* [Okuma Metni]:
EV TURİZMİ YASAL ALTYAPI BEKLİYOR
EV TURİZMİ YASAL ALTYAPI BEKLİYOR
Turizm Yazarları ve Gazetecileri Derneği'nin (TUYED) konunun tarafları
ile birlikte son zamanların önemli tartışma konularından Ev Turizmini
masaya yatırdı.
TUYEDin Taksim Eresin Otelde düzenlediği ve moderatörlüğünü TUYED
Başkanı Kerem Köfteoğlu'nun yaptığı "Ev Turizmi" konulu panele konuşmacı
olarak; Türkiye Seyahat Acentaları Birliği (TÜRSAB) Ev Turizmi
Komitesi Başkanı Mücella Tarhan, Turistik Otelciler, İşletmeciler ve
Yatırımcılar Birliği (TUROB) Genel Sekreteri Levent Erdoğan, Özel
Belgeli, Özel Nitelikli Butik Otelciler Birliği (ÖZBİ) Başkanı Ufuk
Aslan, Alternatif Konaklama Derneği Başkanı Mehmet Ülkü ve Ev Turizmi
Derneği Genel Sekreteri Işıl Karababa katıldı.

* [Verilen Veriler]:
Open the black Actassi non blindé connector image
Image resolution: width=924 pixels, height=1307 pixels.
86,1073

* * *

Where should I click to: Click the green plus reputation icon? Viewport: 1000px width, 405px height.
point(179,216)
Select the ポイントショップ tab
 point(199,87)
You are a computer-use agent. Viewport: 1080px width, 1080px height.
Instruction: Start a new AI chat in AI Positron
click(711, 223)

...

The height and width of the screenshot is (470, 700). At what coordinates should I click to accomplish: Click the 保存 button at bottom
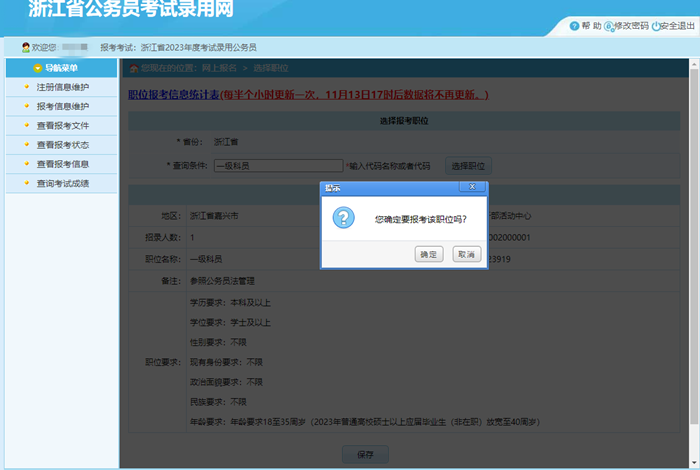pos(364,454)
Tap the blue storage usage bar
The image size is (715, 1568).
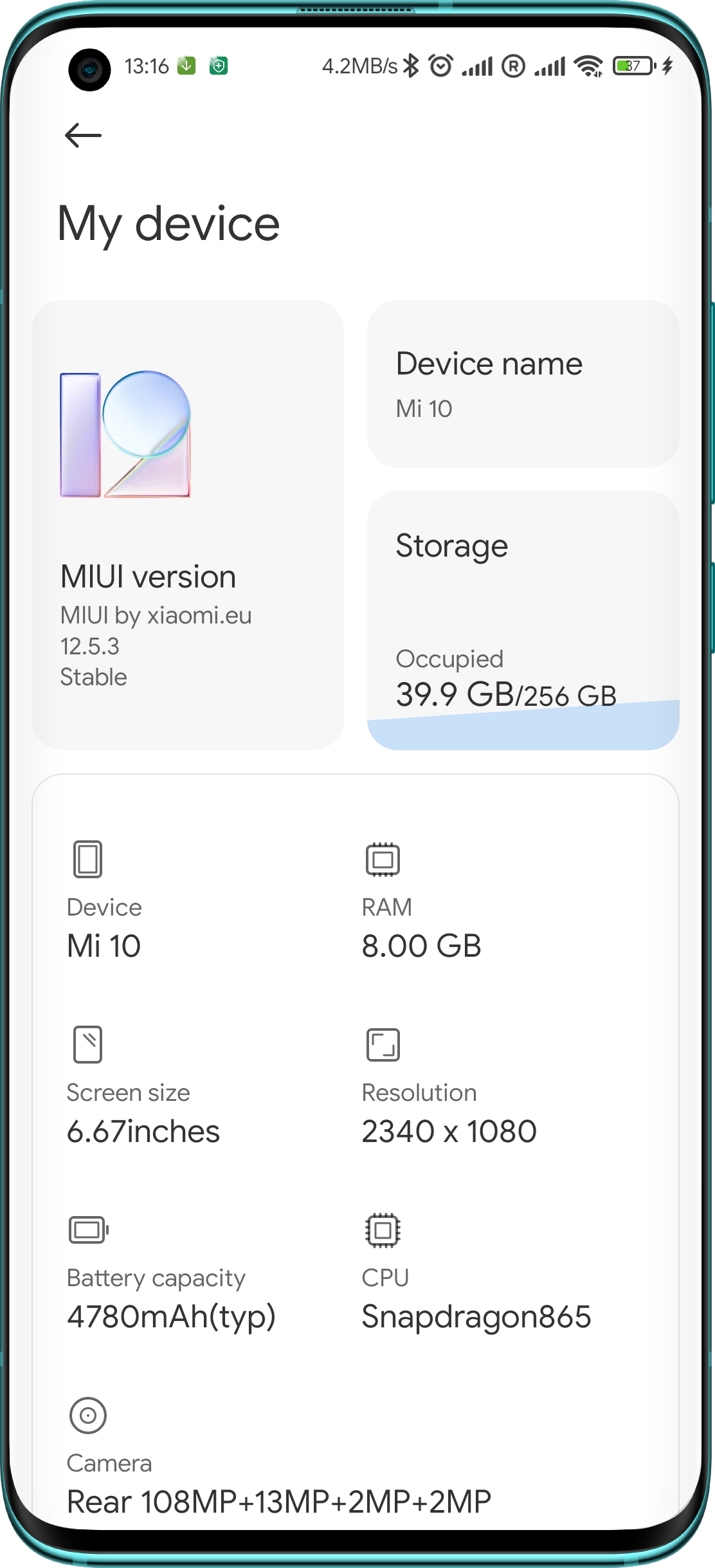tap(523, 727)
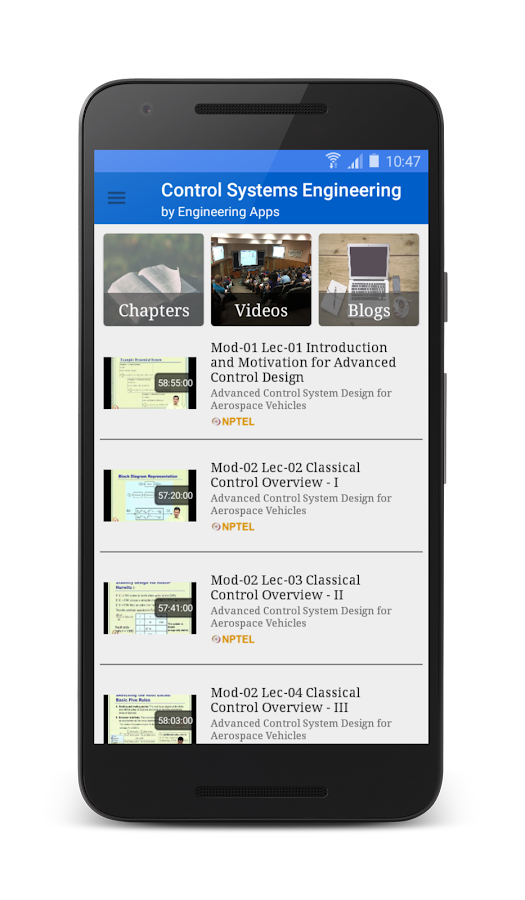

* [Görevler]:
a) Kayıtlarda "The height and" geçen satırdan "tap(523, 727)" geçen satıra kadarki satırları yeniden yaz. Bu satırlarda "storage" adını "memory" olarak değiştir, gerisine dokunma ve resimleri yanıta koyma.
b) Ev turizmi panelini anlatan metnin devamını getir.
Metin ile kayıtların birbiriyle hiçbir bağlantısı yoktur.

* [Görevlere Göre Sonuçlar]:
a)
The height and width of the screenshot is (470, 700). At what coordinates should I click to accomplish: Click the 保存 button at bottom
pos(364,454)
Tap the blue memory usage bar
The image size is (715, 1568).
tap(523, 727)

b)
Sektör çevreleri medyanın yoğun ilgi gösterdiği panelde, Başbakan Recep
Tayyip Erdoğanın kızlı-erkekli evler hakkındaki yorumları sonrasında
baskınlar ve tartışmalarla gündeme gelen konu, ilk kez geniş bir
biçimde tartışıldı.
Panelde, ev turizminin giderek artan talep sonucu turizmin bir
segmenti haline geldiği, ancak yasal mevzuat ve standardizasyon gibi
eksikler dolayısıyla bu alanda sorunlar yumağı oluştuğuna dikkat
çekildi. Bu noktada özellikle kayıtdışılık ve kontrolsüzlüğün bu
alandaki en büyük sorun olduğuna işaret edildi.
Ev turizmi yapan sektör temsilcileri, konaklama sektörüne rakip değil,
onu tamamlayan bir yapı olduklarını söylerlerken, otel ve acente
birlikleri temsilcisi konuşmacılar ise bu alandaki başıbozukluğun
sektöre ve ülke ekonomisine zarar verdiğini belirttiler.

Tarhan: Otellere rakip değiliz
Panelde konuşan TÜRSAB Ev Turizmi Komitesi Başkanı Mücella Tarhan,
dünyada 95 milyar dolarlık bir sektör haline gelen ev turizminin
Avrupada 60 yılı aşkın bir süredir var olan bir segment olduğunu,
Türkiyede de yaklaşık 20 yıldır uygulandığını dile getirdi.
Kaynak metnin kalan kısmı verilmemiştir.